### PROBLEM DETAILS
Return the full listing unchanged, apart from leaving out its images.

### GIVEN RECORDS
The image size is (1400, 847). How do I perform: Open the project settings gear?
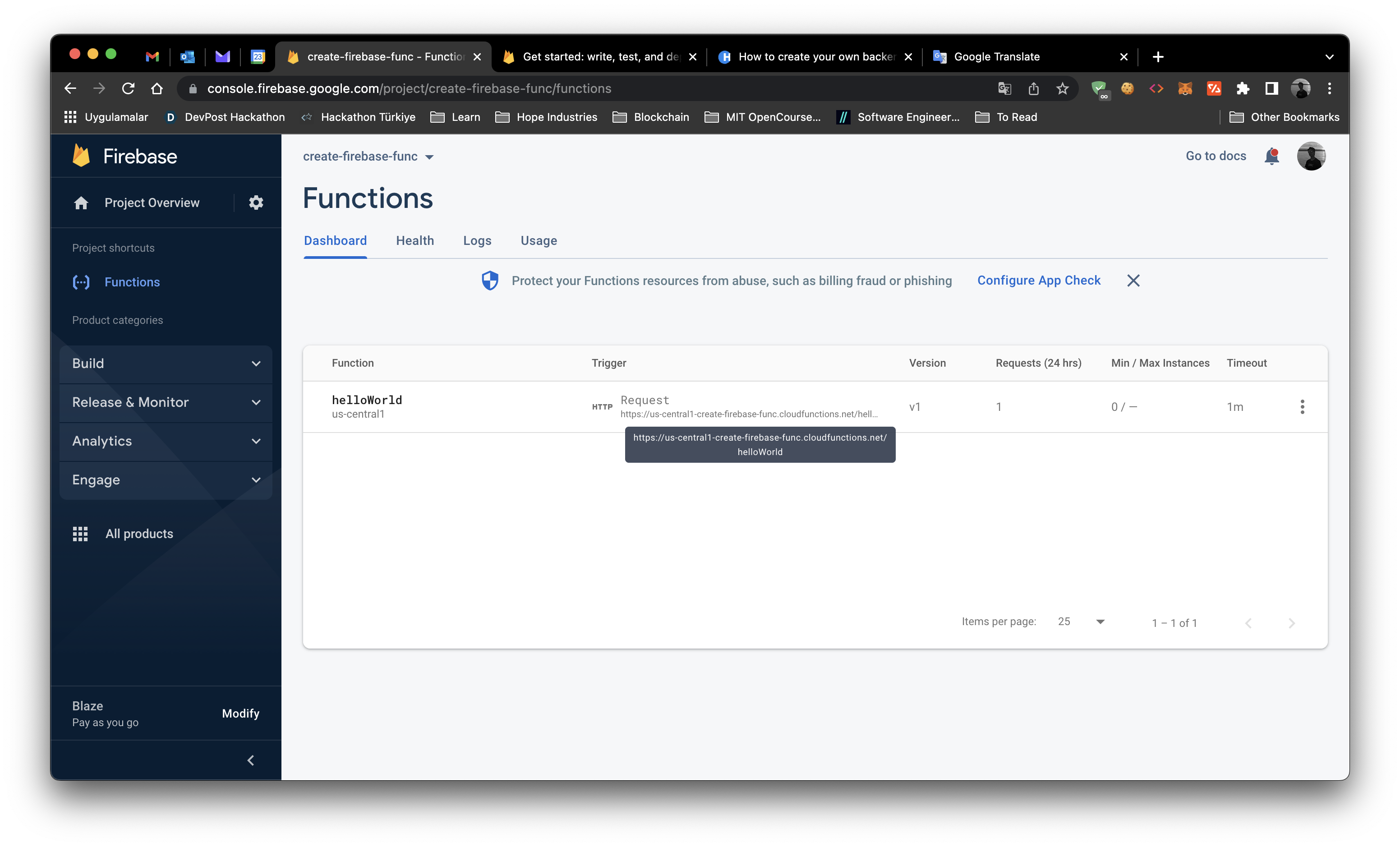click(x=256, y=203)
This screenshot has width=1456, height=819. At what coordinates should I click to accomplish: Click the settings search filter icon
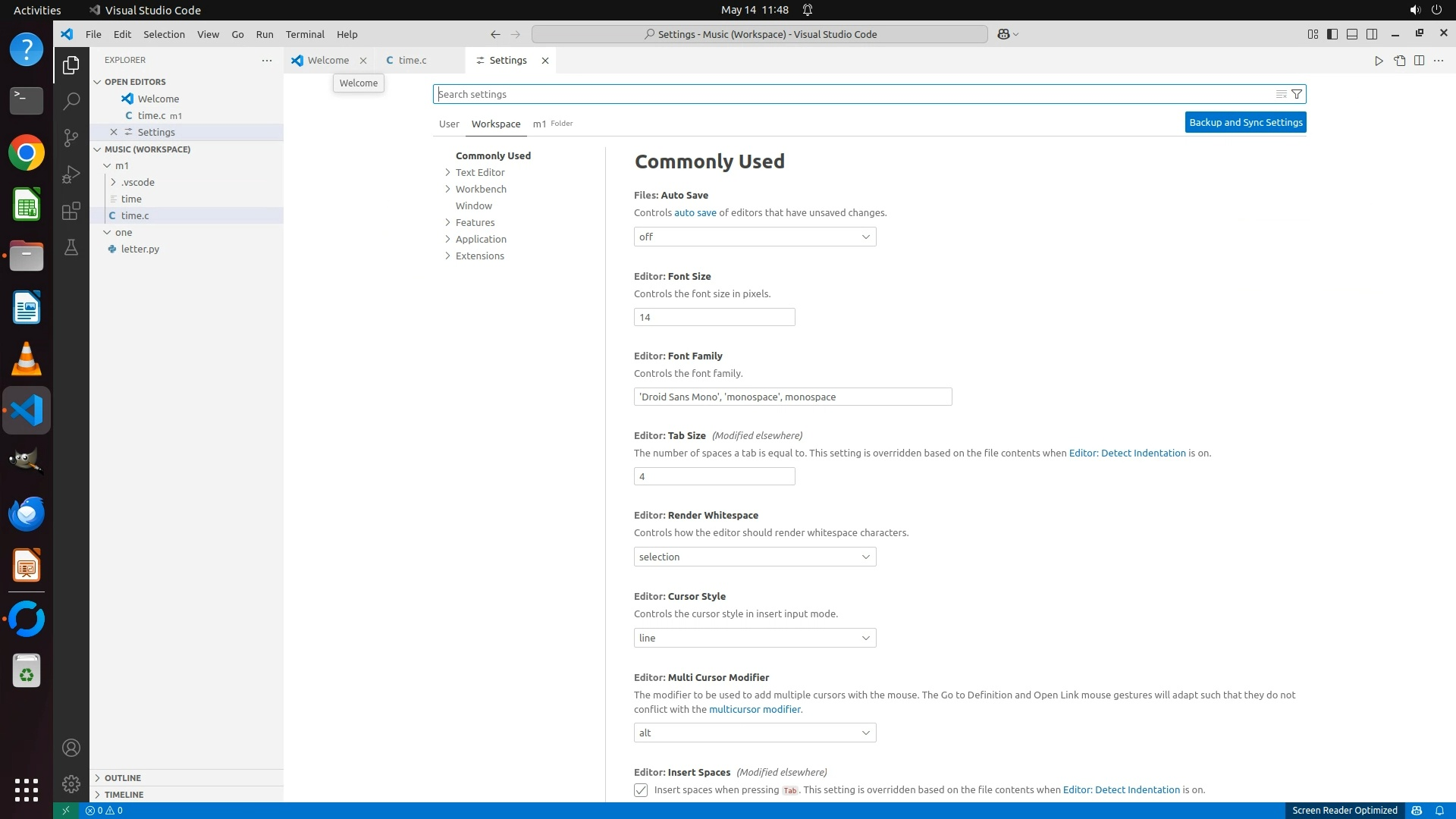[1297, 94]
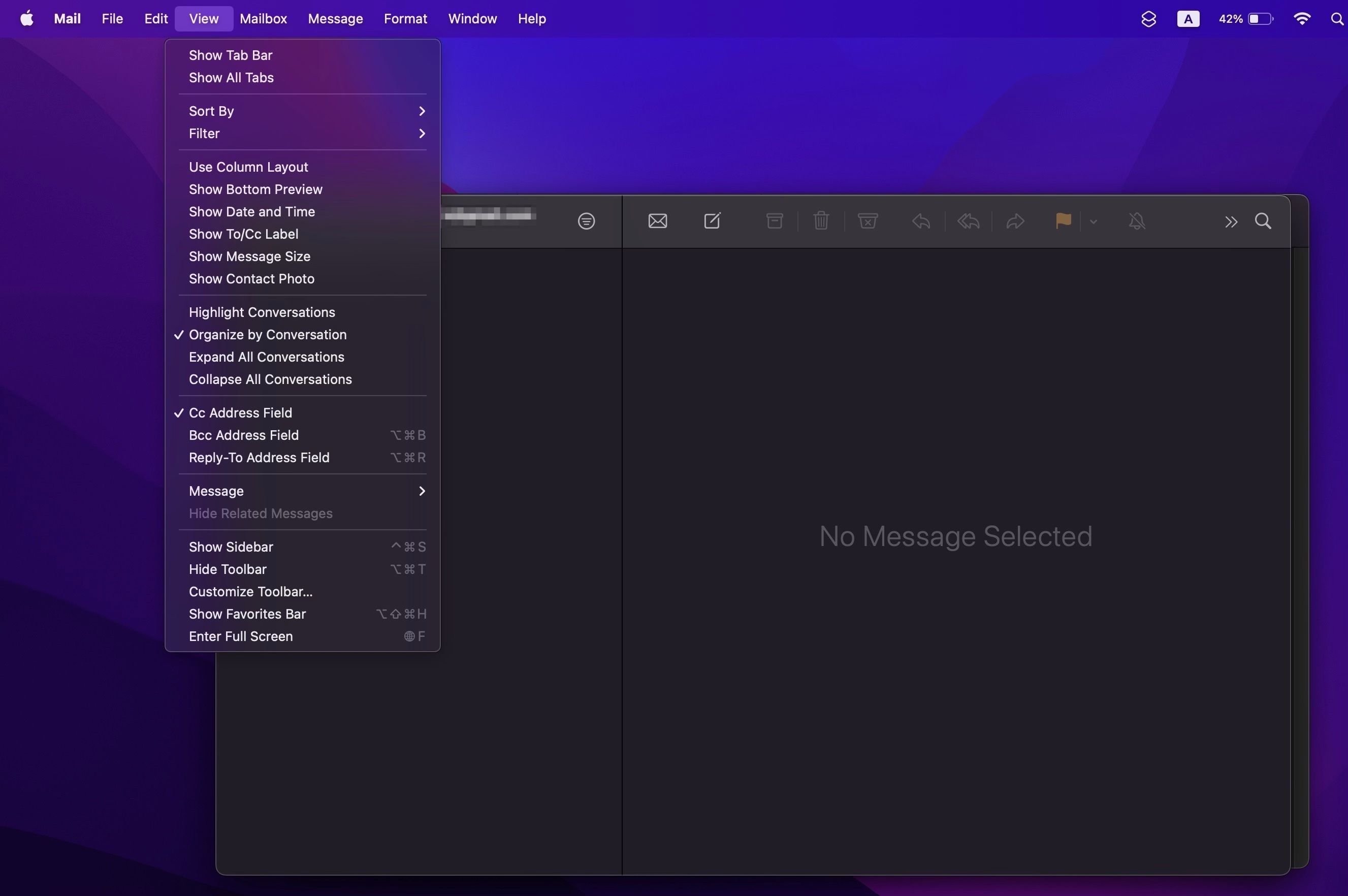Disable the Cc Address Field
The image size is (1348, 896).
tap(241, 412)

### TASK RESULT
The image size is (1400, 847). How do I perform: Open the project settings gear?
click(x=256, y=203)
This screenshot has width=1456, height=819. At what coordinates should I click to accomplish: Click the settings search filter icon
[1297, 94]
Disable the Cc Address Field
The image size is (1348, 896).
tap(241, 412)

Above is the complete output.